» **TASKS AND EXERCISES**:
[1] Answer these questions from the Gambia travel account below, one per line:
(a) How long was the direct flight from Manchester to Banjul?
(b) Which hotel was booked for the stay?
(c) What is the name of the hotel's resident bird guide?
[2] For each statement, say yes or no according to the Gambia travel account below, and quote the words that decide it:
(a) The holiday lasted two weeks.
(b) Modou Saidy was found through his website before the couple arrived in the Gambia.
(c) Fewer birds are seen in the early morning.

» **TEXT SECTION**:
____
In 2014 my wife and I discovered the delights of a 6 hour direct flight from Manchester to Banjul, The Gambia.
We booked the Kairaba Hotel following good reviews on Tripadvisor.
When we got back after a 1 week lovely relaxing and interesting holiday, full of wonderful bird life, my wife keeps saying she wants to go back next week and keep going many times!
I recommend coming here for complete relaxation and for easy access to good bird guides for a fascinating amount of bird-life; especially so for novices such as ourselves with little interest in anything too demanding on our time and energies… 🙂
For bird watching we used an official Gambia Bird Guides Association member, Modou Saidy, whome we found through his very informative website prior to arriving in the Gambia www.gambia-and-senegal-birdstours.com.
Being complete novices, we have learnt that it is best to organise either for a half day morning tour (e.g pickup 7.30, drop-off midday) or afternoon tour (e.g. pickup 3.30, drop-off 8pm). That is because you won’t see so many birds during the heat of the day.
During our stay, Modou took us to Tujereng Woodland, Brufut Woods, Kotu Creek and Abuko Nature Reserve. All were interesting places to go. If it our experiences are any to go by though, Tujering Woodland was the best ‘novice’ location. This is because the open woodland environment makes it easy to spot many birds; as well as being a bit further away from industrial development. We also saw many good birds in the gardens of the Kairaba hotel – where we were shown round by their resident bird guide, Aladin.
____
» **GIVEN INFORMATION**:
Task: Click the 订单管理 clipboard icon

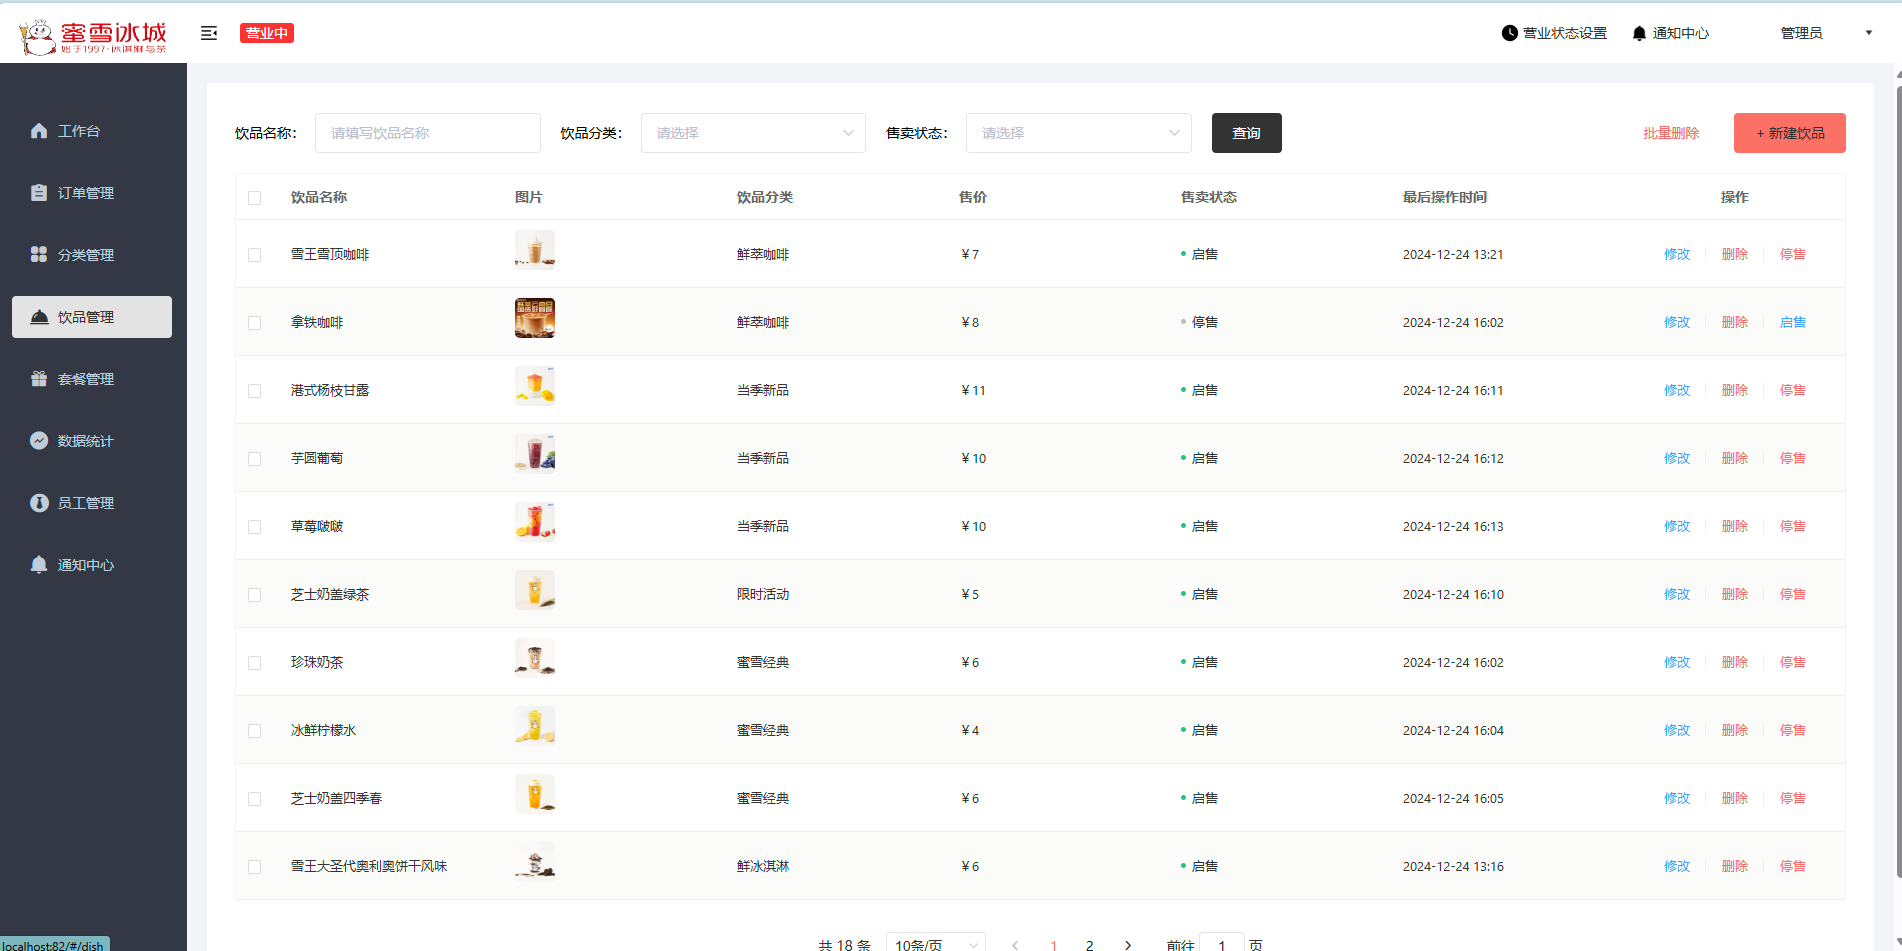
____
» **RESULTS FOR THE EXERCISE**:
[1]
(a) 6 hours
(b) The Kairaba Hotel
(c) Aladin

[2]
(a) No: "after a 1 week lovely relaxing and interesting holiday"
(b) Yes: "whome we found through his very informative website prior to arriving in the Gambia"
(c) No: "you won’t see so many birds during the heat of the day"